The LADWP is a monopoly power provider owned by a government. It can make investment decisions that a power provider in a competitive market could not afford to make. Therefore the decision of the LADWP to build a wind farm can not be taken as an indication that wind power is competitive.

As near as I can tell most wind power installations are being installed because some government jurisdictions want to decrease the percentage of power they obtain from fossil fuels and they find wind power as the most acceptable way to do so. Wind currently costs much less than solar photovoltaics and the jurisdictions installing wind towers are unwilling to consider nuclear power. So wind is effectively the only game in town for them. But when wind projects are announced the expected cost in kilowatt-hours is rarely mentioned.

Are there places where the wind blows so hard and so steadily that it can compete economically with natural gas and coal? My guess is that the answer is "Yes". But one has to look at the politics behind each big wind installaton to determine what portion of all the wind installations are being installed purely based on economic considerations.
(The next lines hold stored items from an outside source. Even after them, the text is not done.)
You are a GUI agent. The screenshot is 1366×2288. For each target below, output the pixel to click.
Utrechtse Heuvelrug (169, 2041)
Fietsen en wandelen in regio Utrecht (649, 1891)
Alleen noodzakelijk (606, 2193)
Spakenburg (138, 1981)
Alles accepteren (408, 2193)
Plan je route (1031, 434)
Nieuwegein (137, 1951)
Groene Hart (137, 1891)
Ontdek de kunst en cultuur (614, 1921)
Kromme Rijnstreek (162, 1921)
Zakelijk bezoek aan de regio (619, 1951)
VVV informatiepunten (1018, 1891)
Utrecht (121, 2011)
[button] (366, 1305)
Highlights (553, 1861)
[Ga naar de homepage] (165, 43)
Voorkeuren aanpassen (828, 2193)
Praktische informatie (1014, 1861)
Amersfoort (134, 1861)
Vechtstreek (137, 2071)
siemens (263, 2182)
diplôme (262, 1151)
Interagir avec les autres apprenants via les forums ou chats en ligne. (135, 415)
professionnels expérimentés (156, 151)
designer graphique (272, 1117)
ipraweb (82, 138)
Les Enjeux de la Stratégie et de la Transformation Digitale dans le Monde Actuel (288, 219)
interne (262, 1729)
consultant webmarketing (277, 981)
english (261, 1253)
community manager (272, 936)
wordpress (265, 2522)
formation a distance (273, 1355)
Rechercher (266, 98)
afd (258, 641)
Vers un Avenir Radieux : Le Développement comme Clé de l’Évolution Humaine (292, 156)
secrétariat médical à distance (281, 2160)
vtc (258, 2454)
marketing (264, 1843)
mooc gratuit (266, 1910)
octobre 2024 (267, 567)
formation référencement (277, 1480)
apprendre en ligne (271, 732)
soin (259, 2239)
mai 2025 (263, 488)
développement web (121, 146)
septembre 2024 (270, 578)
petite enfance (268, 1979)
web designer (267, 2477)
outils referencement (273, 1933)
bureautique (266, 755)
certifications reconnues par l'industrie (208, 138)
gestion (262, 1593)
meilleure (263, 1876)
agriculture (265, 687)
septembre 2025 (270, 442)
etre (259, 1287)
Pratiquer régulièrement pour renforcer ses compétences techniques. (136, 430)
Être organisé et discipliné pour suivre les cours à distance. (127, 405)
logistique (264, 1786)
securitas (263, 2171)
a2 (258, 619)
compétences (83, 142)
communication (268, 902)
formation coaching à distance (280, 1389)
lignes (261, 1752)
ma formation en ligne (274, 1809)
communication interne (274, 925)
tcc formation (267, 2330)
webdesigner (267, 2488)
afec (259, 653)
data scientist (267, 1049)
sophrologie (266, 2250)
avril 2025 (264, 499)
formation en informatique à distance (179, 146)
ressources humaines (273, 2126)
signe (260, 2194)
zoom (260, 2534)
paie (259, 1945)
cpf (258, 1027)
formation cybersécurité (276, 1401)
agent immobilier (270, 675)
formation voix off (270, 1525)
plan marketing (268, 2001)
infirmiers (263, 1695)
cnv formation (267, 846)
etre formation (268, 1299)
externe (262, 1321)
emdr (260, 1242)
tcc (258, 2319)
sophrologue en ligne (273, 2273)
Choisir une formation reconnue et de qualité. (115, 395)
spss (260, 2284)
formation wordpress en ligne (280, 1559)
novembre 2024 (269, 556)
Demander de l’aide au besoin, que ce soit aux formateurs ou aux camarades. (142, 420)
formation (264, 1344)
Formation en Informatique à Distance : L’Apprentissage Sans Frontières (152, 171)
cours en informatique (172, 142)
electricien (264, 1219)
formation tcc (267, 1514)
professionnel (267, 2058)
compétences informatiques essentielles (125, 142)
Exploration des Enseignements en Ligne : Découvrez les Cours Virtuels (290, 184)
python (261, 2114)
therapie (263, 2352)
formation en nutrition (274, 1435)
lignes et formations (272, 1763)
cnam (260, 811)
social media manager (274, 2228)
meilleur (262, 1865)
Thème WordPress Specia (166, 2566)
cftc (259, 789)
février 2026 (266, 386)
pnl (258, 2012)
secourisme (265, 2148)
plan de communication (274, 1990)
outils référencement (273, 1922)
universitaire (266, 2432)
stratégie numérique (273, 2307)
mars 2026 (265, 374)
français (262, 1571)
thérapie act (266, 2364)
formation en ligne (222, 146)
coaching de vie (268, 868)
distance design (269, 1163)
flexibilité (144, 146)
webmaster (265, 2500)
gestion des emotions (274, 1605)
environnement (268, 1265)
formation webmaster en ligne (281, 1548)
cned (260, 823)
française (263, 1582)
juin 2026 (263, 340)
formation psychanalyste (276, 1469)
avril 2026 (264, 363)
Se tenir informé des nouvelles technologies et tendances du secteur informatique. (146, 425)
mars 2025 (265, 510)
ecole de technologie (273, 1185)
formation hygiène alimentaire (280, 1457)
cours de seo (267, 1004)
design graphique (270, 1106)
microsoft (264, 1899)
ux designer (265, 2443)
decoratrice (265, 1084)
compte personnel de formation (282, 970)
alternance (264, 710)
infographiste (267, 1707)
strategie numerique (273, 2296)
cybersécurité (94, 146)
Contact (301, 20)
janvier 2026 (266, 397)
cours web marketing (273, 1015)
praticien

Mind you, I'm not opposed to use of environmental considerations when choosing power sources. But I'd like to see more transparency in decisions that will increase electric prices in exchange for lower emissions. What price is being paid to decrease what types of pollution? The price is more worth paying in order to avoid the higher emissions from a coal burning electric plant than it is when the other alternative is a natural gas burner. On the other hand, coal costs less in the first place. So the price difference is higher between coal and wind power.

Another point: While one can find estimates for cost of electricity from coal burning electric plants (see a previous post of mine on nuclear power costs for some comparative cost data on coal electric) I've yet to come across cost data on coal plants that are made to burn super clean. Imagine a coal plant that removed 99+% of its mercury, uranium, other heavy metals, particulates, and oxides of nitrogen and sulfur. What would electricity from such a plant cost?

Has the coal industry been so successful in delaying the imposition of tougher regulations on coal burning plants that the development of a market for extreme coal emissions scrubbing technology has been delayed? That's the way it looks to me. Are local authorities in the United States so hampered by the national government from imposing tougher emissions controls on fossil fuel burning power plants that the local authorities turning in frustration toward wind power? Again, that is the way it looks to me. Am I right or wrong in these beliefs?